If the market study finds it feasible to move discussion further, it also will help clarify the financial role of each entity involved in the study. Even that, Parrish said, would be but one small step in a long journey to fruition.

“What we’re looking at here is just beginning the conversation,” he said. “If this would proceed, this would be a multiyear operation.”

Council members expressed concern with the timing of the study, which comes at the start of a year where taxpayers will begin to pay for the $18.5 million Forest Lake City Center project. For some on the council, assurance of the preliminary nature of the YMCA discussion was enough to secure a vote approving the study.

“If we’re in for $6,000, just to say ‘go’ or ‘no go’ to even think about something further, that makes sense to me,” Susan Young said.

Ben Winnick moved approval of the study, but did so “halfheartedly.”

“There are a lot of benefits to having a facility like this, and if it’s done right, it would be wonderful,” he said. “But to do a study at this point without having the heart to go forward. … I’m challenging us all to say, ‘Are we willing to really go there, especially after we just spent $22 million (on bonds for the City Center)?’”

Pursuing the possibility of a community center is a goal Councilwoman Molly Bonnett laid out when she interviewed for a council opening this summer, and she has been active in talks with the study’s partners.

“I feel very strongly that a ‘Y’ meets a lot of the criteria that has been laid out to me as what our council would be looking for as far as not having the responsibility to operate this entity, as far as making sure that money to get the capital would come from the footprint it would serve,” she said.

Mayor Chris Johnson said it is hard to put the potential project in context without the information the market study will provide.

“This at least gets the conversation started, gathers some information for everybody to look at,” he said.

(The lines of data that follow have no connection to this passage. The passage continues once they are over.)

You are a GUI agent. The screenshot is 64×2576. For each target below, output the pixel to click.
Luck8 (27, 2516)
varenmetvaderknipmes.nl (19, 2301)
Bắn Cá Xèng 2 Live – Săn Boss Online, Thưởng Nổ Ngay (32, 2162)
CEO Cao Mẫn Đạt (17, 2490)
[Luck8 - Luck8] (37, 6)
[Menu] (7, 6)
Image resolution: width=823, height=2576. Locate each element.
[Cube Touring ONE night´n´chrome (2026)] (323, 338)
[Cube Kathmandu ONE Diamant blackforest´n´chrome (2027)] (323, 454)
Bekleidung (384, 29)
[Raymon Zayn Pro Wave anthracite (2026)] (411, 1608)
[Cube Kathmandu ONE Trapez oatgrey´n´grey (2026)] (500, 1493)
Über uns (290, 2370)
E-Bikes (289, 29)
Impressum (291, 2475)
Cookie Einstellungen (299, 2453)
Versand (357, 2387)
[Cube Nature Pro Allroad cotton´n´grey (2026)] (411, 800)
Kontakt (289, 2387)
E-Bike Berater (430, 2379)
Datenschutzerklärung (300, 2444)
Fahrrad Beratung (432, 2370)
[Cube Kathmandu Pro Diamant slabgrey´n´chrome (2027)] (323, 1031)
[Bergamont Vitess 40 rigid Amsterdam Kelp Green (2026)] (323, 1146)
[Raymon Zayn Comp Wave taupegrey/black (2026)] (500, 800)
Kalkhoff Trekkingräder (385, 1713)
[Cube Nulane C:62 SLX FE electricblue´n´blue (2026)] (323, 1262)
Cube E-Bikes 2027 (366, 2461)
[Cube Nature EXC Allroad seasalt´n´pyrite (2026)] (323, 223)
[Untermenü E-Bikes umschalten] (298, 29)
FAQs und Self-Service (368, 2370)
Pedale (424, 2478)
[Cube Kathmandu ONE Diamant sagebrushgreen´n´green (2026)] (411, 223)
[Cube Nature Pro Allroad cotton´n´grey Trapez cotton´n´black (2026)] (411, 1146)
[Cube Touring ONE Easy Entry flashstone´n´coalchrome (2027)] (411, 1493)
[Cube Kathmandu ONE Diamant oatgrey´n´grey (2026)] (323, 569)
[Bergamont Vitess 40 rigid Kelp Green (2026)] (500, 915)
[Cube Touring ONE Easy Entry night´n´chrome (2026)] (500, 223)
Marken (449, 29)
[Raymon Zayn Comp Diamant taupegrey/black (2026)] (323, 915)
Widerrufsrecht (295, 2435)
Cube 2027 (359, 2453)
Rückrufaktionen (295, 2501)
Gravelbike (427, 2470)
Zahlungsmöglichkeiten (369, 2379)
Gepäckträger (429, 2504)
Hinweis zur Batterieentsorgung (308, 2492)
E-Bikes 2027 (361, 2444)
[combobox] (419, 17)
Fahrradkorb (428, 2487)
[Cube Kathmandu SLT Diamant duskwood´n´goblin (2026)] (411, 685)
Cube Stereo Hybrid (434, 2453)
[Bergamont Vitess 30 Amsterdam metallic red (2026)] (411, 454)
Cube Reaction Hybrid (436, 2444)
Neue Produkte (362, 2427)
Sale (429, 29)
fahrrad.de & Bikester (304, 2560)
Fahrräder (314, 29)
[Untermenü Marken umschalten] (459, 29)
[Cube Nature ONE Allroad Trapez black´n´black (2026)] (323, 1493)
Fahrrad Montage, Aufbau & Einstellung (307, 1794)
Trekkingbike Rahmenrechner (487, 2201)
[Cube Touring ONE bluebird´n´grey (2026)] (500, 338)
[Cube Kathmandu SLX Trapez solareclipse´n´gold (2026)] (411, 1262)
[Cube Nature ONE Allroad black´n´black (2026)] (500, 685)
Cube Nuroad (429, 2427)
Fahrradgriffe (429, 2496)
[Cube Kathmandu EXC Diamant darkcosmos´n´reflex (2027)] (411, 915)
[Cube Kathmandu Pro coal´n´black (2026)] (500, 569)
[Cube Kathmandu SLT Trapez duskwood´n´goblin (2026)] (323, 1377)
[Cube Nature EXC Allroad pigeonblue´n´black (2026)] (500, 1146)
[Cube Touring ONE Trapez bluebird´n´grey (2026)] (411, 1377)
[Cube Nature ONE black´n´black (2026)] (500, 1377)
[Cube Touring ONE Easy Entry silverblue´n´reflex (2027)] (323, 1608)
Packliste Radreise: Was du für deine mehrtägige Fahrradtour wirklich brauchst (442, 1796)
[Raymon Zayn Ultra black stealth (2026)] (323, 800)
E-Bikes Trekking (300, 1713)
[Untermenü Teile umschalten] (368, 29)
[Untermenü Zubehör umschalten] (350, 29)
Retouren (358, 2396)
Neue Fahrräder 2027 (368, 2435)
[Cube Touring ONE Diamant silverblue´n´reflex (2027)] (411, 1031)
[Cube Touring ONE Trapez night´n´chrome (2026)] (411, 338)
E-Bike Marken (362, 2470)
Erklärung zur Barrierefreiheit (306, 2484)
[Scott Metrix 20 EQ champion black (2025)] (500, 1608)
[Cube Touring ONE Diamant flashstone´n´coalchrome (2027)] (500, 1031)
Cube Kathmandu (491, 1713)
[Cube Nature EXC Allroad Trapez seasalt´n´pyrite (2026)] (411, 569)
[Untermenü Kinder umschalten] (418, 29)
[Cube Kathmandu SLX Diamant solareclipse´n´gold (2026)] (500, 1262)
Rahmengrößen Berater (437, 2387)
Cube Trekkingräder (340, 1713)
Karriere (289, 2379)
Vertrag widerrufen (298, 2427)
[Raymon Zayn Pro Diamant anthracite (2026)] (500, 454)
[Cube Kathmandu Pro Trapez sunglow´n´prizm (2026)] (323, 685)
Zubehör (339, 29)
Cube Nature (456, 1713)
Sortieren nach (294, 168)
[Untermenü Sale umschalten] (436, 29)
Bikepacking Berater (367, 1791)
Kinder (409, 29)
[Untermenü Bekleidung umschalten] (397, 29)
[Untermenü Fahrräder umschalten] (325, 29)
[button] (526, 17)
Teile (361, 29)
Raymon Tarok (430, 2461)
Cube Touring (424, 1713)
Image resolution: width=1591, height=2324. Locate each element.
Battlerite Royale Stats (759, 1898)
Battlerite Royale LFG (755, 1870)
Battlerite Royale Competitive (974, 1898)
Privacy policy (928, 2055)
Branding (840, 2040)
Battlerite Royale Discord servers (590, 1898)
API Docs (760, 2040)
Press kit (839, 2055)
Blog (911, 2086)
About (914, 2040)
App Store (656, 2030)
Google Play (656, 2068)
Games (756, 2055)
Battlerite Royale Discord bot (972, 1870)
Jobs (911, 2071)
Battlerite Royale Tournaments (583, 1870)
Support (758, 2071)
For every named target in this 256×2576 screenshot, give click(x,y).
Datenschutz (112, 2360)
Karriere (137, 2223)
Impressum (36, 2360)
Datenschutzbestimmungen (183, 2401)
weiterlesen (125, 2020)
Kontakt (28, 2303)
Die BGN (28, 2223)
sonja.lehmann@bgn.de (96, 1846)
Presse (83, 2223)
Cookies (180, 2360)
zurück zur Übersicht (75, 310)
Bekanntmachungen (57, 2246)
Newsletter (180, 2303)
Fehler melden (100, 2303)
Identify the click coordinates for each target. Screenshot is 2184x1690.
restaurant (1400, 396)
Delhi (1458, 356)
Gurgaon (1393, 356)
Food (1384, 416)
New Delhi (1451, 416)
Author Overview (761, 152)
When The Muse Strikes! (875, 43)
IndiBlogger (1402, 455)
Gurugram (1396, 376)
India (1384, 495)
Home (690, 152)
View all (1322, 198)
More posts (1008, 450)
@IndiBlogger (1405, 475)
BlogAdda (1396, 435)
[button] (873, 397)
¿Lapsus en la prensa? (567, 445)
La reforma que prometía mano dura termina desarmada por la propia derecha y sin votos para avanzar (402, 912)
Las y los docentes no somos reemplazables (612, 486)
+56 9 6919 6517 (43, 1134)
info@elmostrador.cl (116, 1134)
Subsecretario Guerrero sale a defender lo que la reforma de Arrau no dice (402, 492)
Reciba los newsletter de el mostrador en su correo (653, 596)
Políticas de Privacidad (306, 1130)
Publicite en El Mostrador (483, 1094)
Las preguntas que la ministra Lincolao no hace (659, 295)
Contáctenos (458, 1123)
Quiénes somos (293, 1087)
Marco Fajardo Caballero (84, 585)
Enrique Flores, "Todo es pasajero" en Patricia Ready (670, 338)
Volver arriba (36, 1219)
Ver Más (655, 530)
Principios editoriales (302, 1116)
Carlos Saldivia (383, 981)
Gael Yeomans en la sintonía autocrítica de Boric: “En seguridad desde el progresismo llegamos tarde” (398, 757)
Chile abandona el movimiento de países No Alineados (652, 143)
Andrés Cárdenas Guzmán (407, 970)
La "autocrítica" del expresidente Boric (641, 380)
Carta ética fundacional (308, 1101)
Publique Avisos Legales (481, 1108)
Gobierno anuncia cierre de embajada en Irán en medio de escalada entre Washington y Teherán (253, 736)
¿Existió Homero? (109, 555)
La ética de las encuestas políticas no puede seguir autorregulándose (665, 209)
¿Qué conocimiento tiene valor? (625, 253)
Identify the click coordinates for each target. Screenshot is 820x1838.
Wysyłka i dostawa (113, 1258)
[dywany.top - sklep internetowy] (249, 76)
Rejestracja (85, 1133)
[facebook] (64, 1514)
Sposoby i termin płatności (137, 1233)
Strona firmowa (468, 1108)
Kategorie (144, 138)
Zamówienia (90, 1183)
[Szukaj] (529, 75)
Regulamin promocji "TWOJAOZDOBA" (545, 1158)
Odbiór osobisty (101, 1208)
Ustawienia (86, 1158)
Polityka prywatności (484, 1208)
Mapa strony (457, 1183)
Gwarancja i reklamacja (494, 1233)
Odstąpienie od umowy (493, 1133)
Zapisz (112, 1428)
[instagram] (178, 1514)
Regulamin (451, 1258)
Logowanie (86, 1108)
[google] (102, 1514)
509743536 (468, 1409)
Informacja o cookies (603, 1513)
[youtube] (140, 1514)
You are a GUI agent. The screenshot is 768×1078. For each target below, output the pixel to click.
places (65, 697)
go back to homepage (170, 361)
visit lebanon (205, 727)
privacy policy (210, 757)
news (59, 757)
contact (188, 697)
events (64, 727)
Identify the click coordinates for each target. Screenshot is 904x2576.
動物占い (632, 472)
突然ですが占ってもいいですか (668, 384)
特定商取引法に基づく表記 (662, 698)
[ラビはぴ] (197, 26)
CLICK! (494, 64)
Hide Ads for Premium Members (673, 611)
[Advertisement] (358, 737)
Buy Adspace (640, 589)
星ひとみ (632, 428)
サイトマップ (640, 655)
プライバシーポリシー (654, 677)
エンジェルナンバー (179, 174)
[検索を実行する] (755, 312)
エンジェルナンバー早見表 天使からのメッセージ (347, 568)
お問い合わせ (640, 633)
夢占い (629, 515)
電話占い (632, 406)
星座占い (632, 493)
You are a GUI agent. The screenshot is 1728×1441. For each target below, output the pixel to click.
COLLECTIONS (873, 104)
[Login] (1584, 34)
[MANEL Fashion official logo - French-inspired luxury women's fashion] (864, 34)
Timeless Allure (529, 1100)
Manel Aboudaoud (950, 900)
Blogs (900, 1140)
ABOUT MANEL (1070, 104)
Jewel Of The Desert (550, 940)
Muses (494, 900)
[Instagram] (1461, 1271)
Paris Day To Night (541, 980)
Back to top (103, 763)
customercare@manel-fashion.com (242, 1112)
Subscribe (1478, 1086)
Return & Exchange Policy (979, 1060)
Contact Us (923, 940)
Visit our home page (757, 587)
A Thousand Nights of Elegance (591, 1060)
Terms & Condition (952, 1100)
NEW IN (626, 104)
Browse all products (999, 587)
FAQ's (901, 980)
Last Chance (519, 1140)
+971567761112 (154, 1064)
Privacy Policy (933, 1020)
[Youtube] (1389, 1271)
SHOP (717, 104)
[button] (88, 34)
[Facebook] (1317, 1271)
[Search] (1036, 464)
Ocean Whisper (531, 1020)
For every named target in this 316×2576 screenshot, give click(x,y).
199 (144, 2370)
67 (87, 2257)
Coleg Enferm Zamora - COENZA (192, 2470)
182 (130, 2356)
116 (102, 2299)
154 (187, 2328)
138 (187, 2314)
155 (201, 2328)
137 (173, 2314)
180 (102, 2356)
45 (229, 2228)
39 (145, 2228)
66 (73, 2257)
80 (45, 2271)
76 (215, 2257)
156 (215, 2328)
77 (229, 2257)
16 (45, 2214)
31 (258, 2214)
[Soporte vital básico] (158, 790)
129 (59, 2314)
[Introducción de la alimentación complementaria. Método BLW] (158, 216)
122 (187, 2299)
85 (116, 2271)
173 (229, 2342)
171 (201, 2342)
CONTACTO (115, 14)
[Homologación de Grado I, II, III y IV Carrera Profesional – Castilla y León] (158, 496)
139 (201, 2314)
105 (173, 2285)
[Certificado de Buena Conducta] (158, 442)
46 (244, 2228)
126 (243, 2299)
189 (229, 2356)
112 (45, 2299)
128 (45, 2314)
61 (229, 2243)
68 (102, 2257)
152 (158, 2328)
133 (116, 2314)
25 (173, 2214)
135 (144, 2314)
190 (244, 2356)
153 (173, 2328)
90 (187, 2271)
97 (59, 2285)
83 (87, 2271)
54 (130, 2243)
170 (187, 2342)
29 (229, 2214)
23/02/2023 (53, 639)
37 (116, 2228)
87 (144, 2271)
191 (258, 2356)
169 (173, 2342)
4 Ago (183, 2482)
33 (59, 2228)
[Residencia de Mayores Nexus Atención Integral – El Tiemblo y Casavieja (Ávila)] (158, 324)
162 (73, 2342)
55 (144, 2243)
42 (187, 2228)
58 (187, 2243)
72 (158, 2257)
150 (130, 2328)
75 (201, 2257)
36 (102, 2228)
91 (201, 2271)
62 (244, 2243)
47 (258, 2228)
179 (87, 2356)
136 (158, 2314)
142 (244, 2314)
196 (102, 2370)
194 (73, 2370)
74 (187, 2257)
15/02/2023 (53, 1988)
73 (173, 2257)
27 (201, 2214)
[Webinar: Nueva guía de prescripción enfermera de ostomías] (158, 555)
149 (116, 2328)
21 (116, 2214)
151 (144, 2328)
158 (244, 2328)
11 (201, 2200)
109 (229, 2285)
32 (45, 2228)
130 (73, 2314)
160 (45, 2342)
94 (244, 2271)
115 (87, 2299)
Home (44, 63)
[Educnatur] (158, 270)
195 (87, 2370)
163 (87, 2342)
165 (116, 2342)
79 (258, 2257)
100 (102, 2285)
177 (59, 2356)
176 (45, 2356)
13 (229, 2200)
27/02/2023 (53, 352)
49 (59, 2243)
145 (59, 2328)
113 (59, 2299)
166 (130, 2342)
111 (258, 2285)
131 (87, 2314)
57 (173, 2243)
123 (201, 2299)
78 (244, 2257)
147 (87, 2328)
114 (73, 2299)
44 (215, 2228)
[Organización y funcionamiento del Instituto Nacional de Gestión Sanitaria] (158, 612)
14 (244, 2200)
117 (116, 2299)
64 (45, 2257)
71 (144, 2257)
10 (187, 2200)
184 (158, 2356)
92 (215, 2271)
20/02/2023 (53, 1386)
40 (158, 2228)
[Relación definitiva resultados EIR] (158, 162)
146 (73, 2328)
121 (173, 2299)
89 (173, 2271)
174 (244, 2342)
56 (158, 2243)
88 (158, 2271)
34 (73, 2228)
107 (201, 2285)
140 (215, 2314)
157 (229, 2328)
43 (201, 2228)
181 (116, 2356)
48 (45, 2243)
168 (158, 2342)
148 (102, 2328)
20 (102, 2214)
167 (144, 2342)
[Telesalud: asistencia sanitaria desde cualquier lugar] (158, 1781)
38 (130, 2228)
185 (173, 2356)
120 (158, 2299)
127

Mike Freer was the lone council member to vote against the study. Citing the City Center, he said he adamantly opposes committing finances to what would be another multimillion-dollar project and said he expects residents would also lack an appetite for doing so.

“Let’s figure out how much the city is even willing to have a conversation about it before we start doing a study,” he said. “This is just not a good idea at this point.”

In the big picture of community centers, Parrish explained the benefits of the YMCA model. YMCA programming is oriented toward community partnerships, and each facility’s amenities can be tailored to fit a community’s needs, Parrish said. YMCA offers institutional capacity for fundraising, does not build until capital costs are secured and features a nimble labor model that helps to avoid operational deficits, he added.

In 2007, the Chain of Lakes YMCA was built in Lino Lakes for $8.6 million.